I tell him two things every time he tells me to “Get a Glock.” First, I have a Glock, and I like it very much. Second, knives do a better job of punching holes in bad guys than Glocks do of opening packages, slicing apples, and carving feathersticks. Critics of guns like to use the line “When you’re a hammer, everything looks like a nail, and when you’re a gun, everything looks like a target.” Nobody says any such thing about knives. “When you’re a knife, everything looks like a, well, you know, a…” 

If a self-defense situation makes it to court, being able to say “I carry a knife for slicing fruit and opening Amazon packages” will endear you to a jury better than “I carry a gun for [insert literally any reason here].” 

Other Reasons 

Here’s a lightning round of a few other reasons a knife might be a better option for self-defense: 

  • Guns are more regulated than knives. 
  • Accidents involving guns are far more dangerous. 
  • Knives can be ordered online (especially from Blade HQ!) 
  • Guns are loud, knives are quiet.
  • Knives don’t have serial numbers. Every knife is a “ghost knife.” 
  • You can put a knife in a checked bag and not have to declare it to TSA. 
  • Knives don’t require special tools or skills to maintain. 
  • Knives don’t have jams, light primer strikes, stovepipes, etc. 
  • It is more socially acceptable to show off your knife than your gun. 
  • Knives don’t print like guns do. 

Why A Self-Defense Knife is Right For You

The gun world is hard to get into. Many of the people within it have experience in military and law enforcement, and as such create a culture of efficiency and merit at the cost of inclusion. Outsiders just getting into guns struggle to catch on, and experts often refuse to slow down for the newbies to catch up. This leads an unfortunate number of people to carry a gun for self-defense without the proper training on how and when to use it. 
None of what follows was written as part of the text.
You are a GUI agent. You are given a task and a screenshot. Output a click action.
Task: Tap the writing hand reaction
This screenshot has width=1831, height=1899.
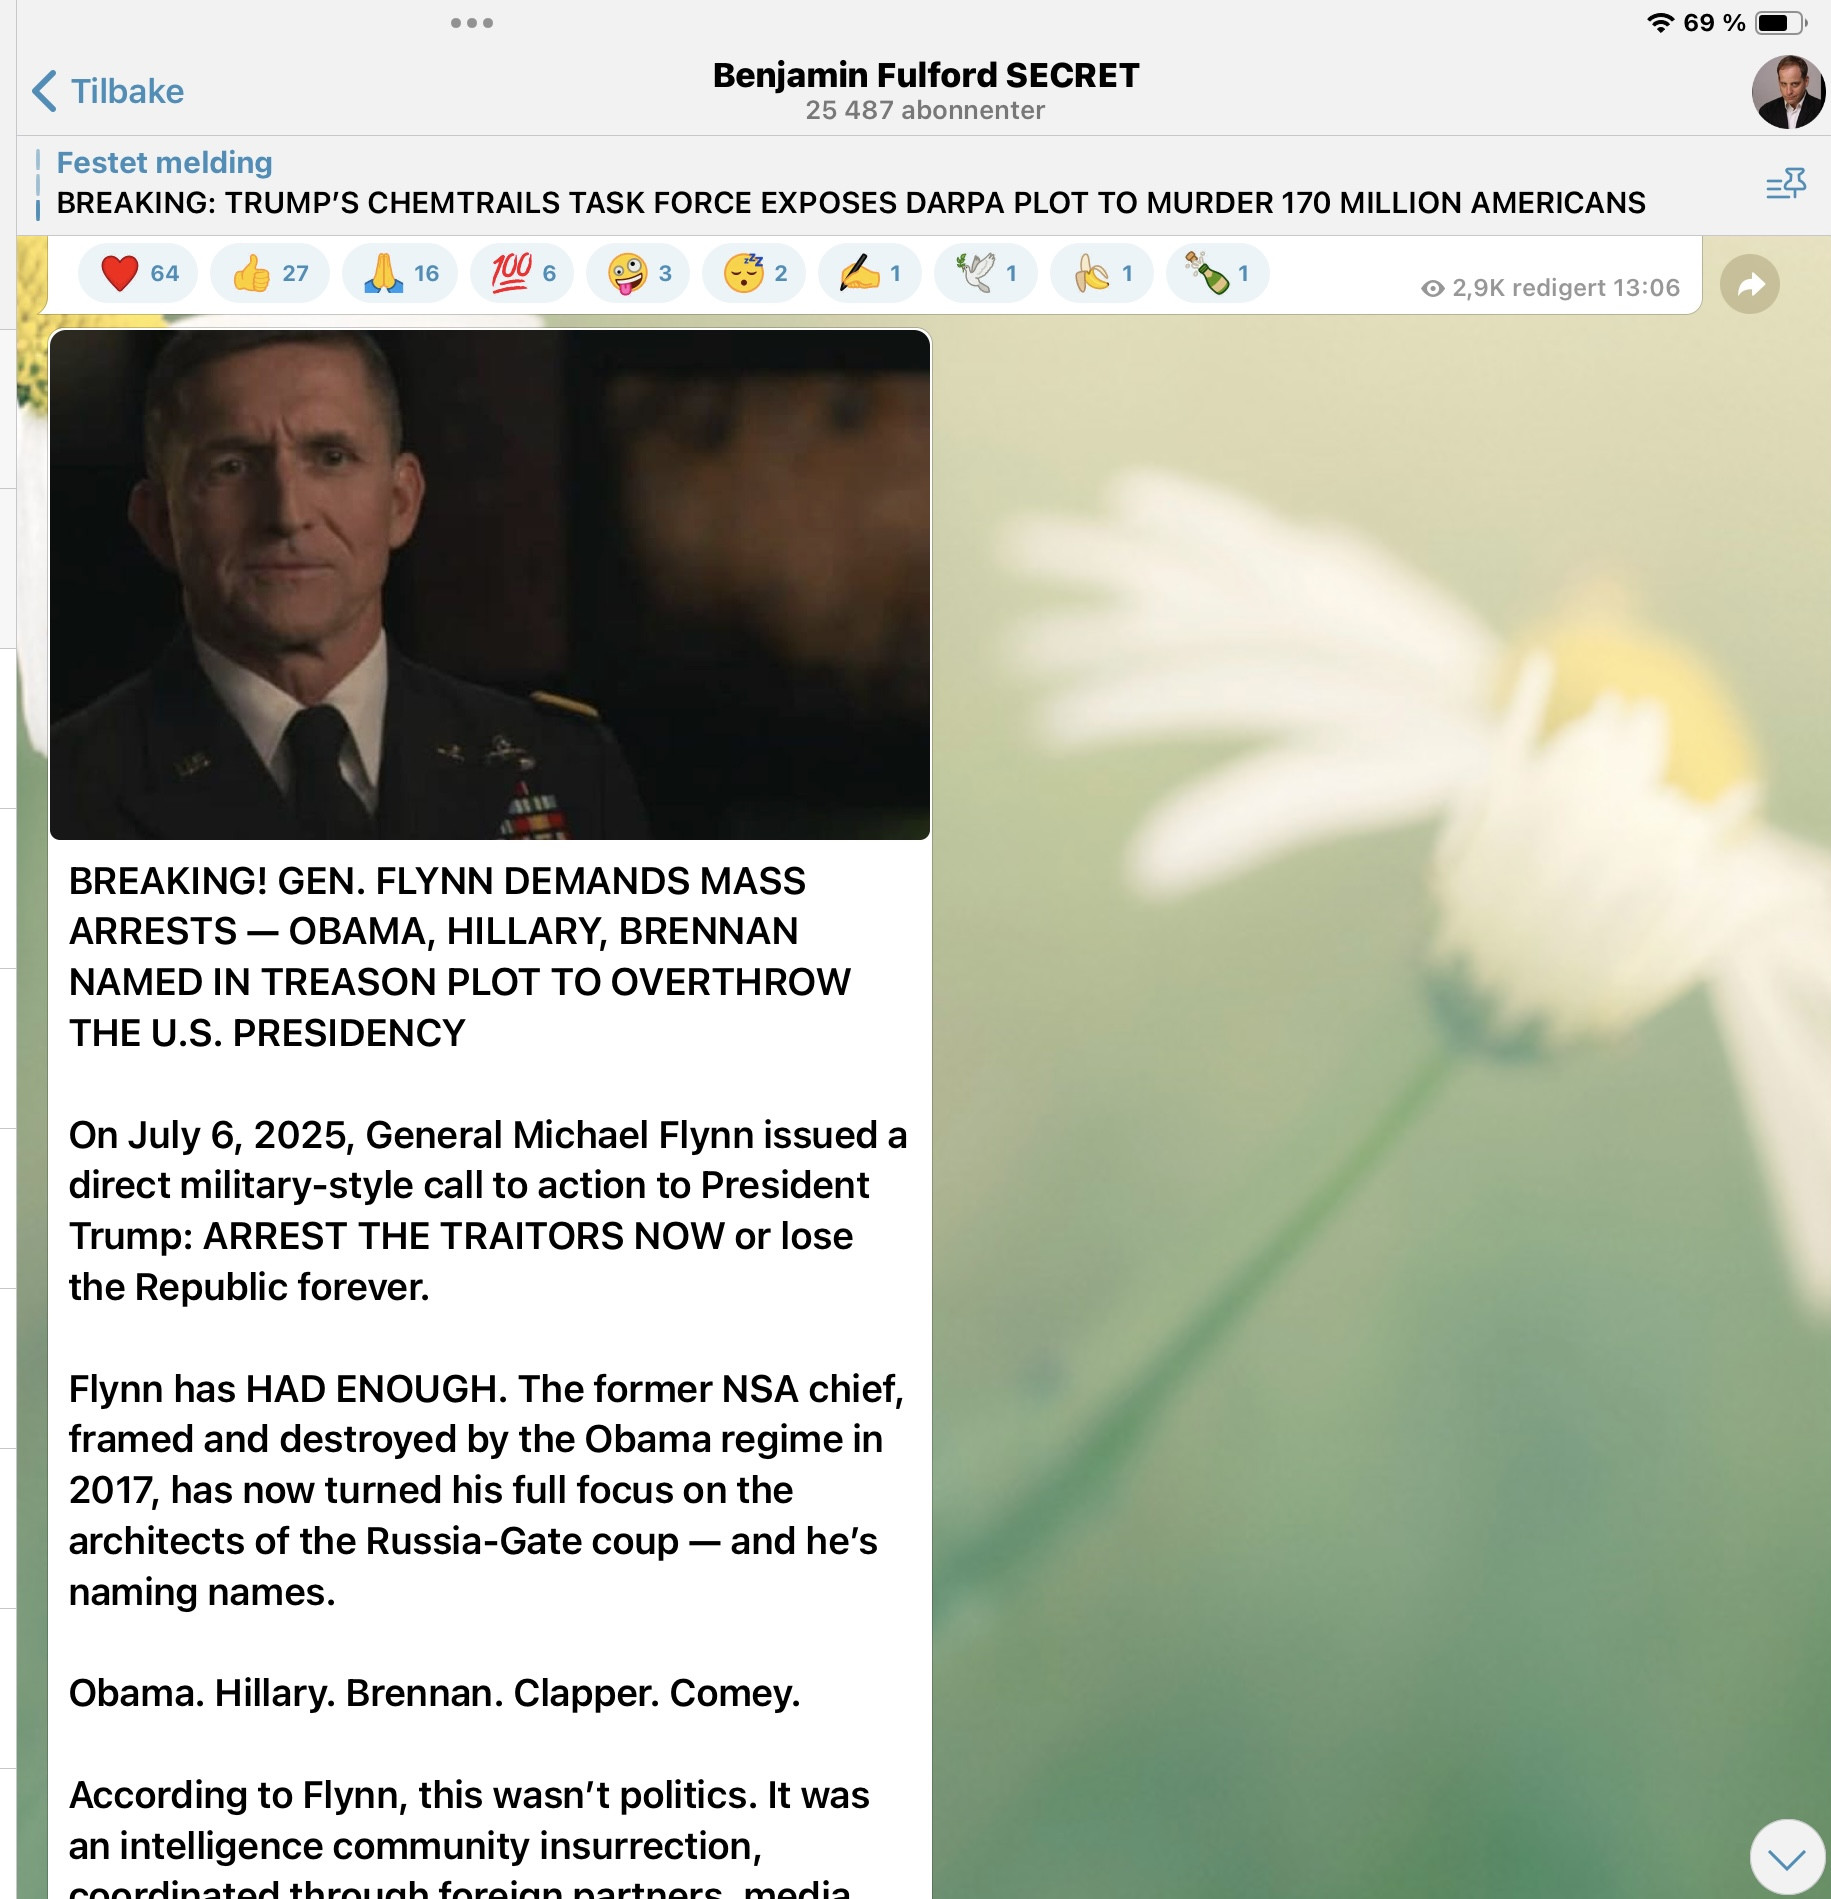click(870, 273)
The world of knives, especially in the realm of self-defense, is very different. Just about every martial arts gym out there offers an introduction to self-defense geared toward the general public at any skill level. You can get a great self-defense knife, the trainer version of it, and a month’s worth of training for less than half the price of the average handgun, and you’ll be better for it. 

If you have the resources and training to wield a handgun competently and ethically for self-defense, rock on. You are helping make society a safer place. This article did not cover assailants with guns, active shooters, multiple assailants, protecting others, dangerous wildlife, etc. Guns make handling those situations easier, which is why military and law enforcement personnel carry them. That said, you should also carry a knife! It will be good for you. 

But if you’re like me, a regular person without any training, experience, or preparation for self-defense, throwing a pistol in your waistband and calling it a day is not the answer. Go find some instruction and learn to use a knife. Find one that works for you, and carry it every day. It will become a trusted companion in your pocket, ready for whatever life throws at you.